▶ _Page text_:
Impressive Showing

Solidifying your value proposition with plan sponsors
Reported by Lee Barney

At investment or plan committee meetings, when reviewing the retirement plan with sponsor clients, advisers have the full attention of those in attendance. Most of those meetings are spent discussing the plan and its participants—and sometimes even the investment committee.

How often, though, do those meetings discuss the plan adviser himself? Not as often as they should, say many experts. At least once a year, perhaps when conducting the plan review, an adviser should take that opportunity to detail the value he brings to the table, for instance in the context of changes that were made to the plan in the previous year. When going through the specifics of how the plan and the participants’ situations have improved over the past 12 months, it is vital for advisers to show plan sponsors how they drove those changes.

“The annual review is an excellent opportunity to state your value, to quantify it and get the acknowledgement from the client for the work and the value you bring,” says Jim Sampson, managing principal of Cornerstone Retirement in Warwick, Rhode Island. “Because sponsors are responsible for so much besides the 401(k) plan, it is very easy for them to be unaware of all of the work we do throughout the year to run their plan—from working with participants, to updating [the sponsors’] fiduciary responsibilities and investment platforms, to the ongoing training and education we have to do to keep up with the regulations.”

(Extracted data entries)
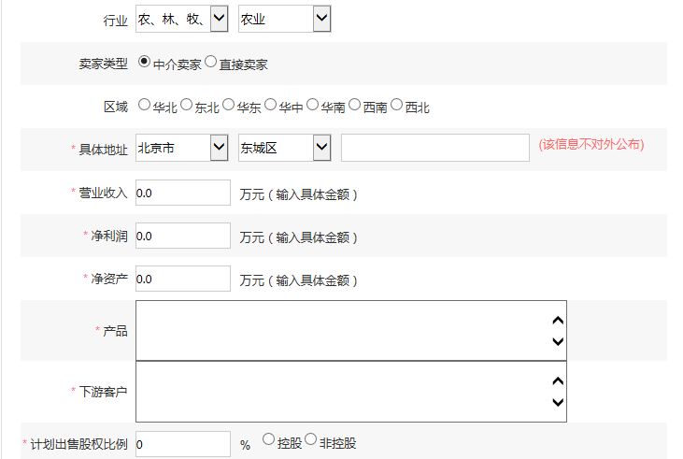Select the 中介卖家 radio button
Viewport: 683px width, 459px height.
[144, 62]
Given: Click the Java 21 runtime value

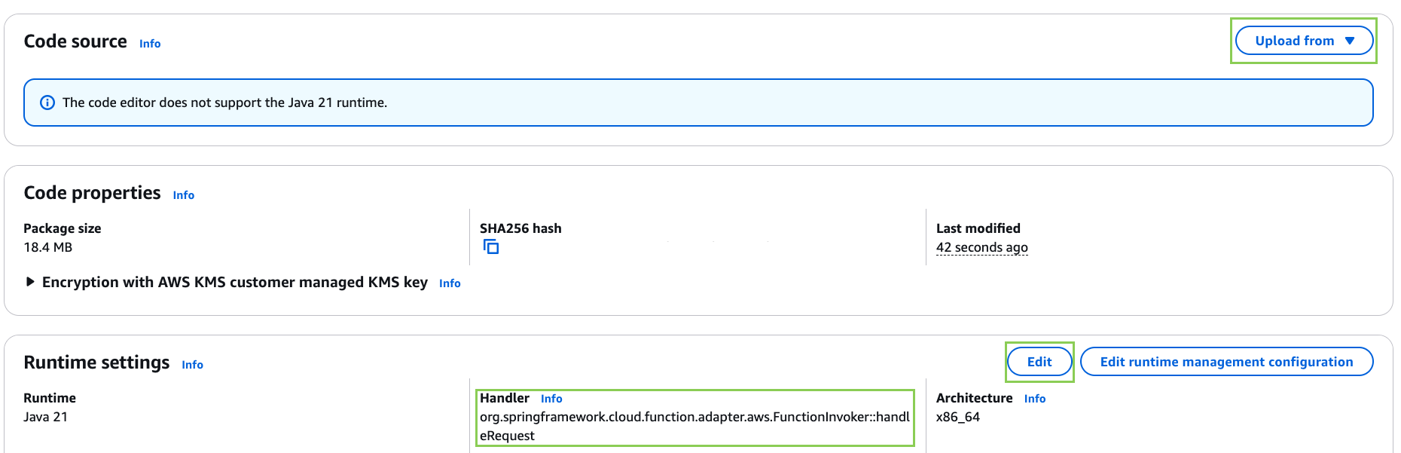Looking at the screenshot, I should point(45,417).

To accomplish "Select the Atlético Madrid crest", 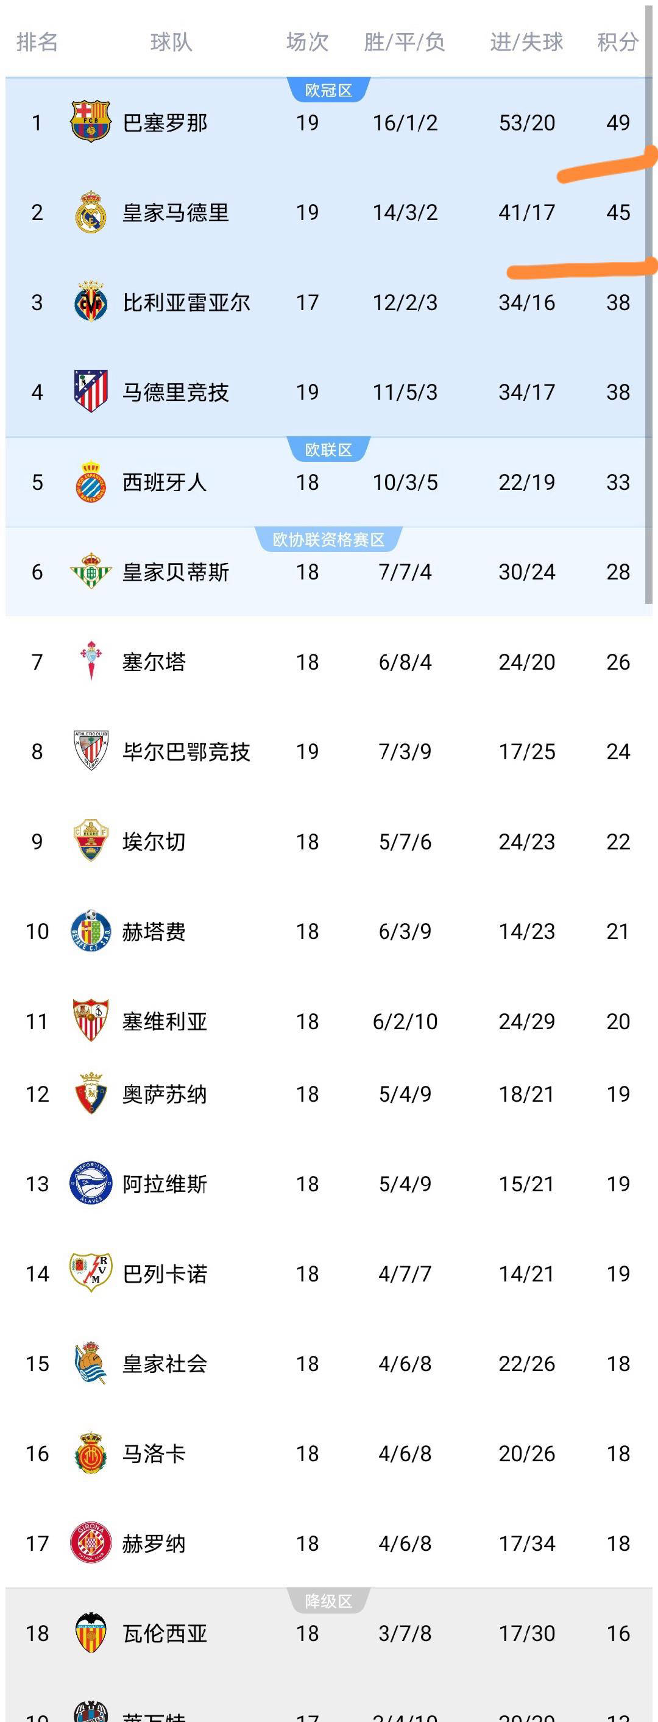I will click(x=90, y=391).
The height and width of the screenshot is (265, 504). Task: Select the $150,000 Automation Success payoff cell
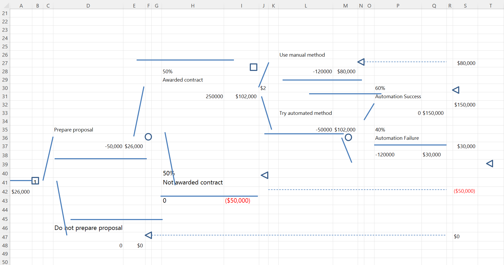tap(465, 105)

▶ _Exercises_:
1. Return the passage of the plan adviser article from "At investment or" to "the investment committee.", copied word for word.
2. In the plan adviser article, in what city and state is Cornerstone Retirement located?
3. Continue the plan adviser article from the end of its last paragraph.

▶ _Outputs by task_:
1.
At investment or plan committee meetings, when reviewing the retirement plan with sponsor clients, advisers have the full attention of those in attendance. Most of those meetings are spent discussing the plan and its participants—and sometimes even the investment committee.

2. Warwick, Rhode Island

3.
The fact of the matter is that plan sponsors do not fully grasp all the work advisers do, according to a recent Dalbar report, “How Retirement Advisors Really Add Value to 401(k) Plans.” Their duties extend far beyond selecting top-performing funds and enhancing returns, and “the critical role of the retirement adviser has not been understood,” the report says. “Providing the value of a secure retirement may appear on the surface to be a simple task. Experienced professionals recognize that this is not the case. Enhancing retirement security requires labor-intensive work for an employer and then for each employee.”

The Fund-amentals 
The “three F’s”—funds, fees and fiduciary—are a good place to start the review, sources note, with quantifying the funds perhaps being the simplest task. Advisers should begin to present their value proposition by taking the plan sponsor through the basics, starting with how they have monitored investments, made or suggested improvements to the lineup, and how their fund selections or recommendations have led to better performance, suggests Shelby George, senior vice president, advisor service at Manning & Napier in Rochester, New York.

However, “advisers should be cautioned against looking at funds like a horse race,” that is, in terms of performance alone, George says. “Instead, they need to explain how the fund selection is part of a fiduciary process. Advisers should demonstrate that they have selected funds with reasonable fees and that they looked at the demographics of the plan—i.e., participants’ individual needs—and then selected funds that met those needs. One of the trends we see in fiduciary practices is the need to look at a plan’s unique demographics as a window into finding out what is in the best interest of plan participants.”

Whatever his involvement, the adviser needs to note whether he acted as a 3(21) fiduciary, making investment recommendations, or a 3(38) fiduciary, taking on the responsibility of managing the investments.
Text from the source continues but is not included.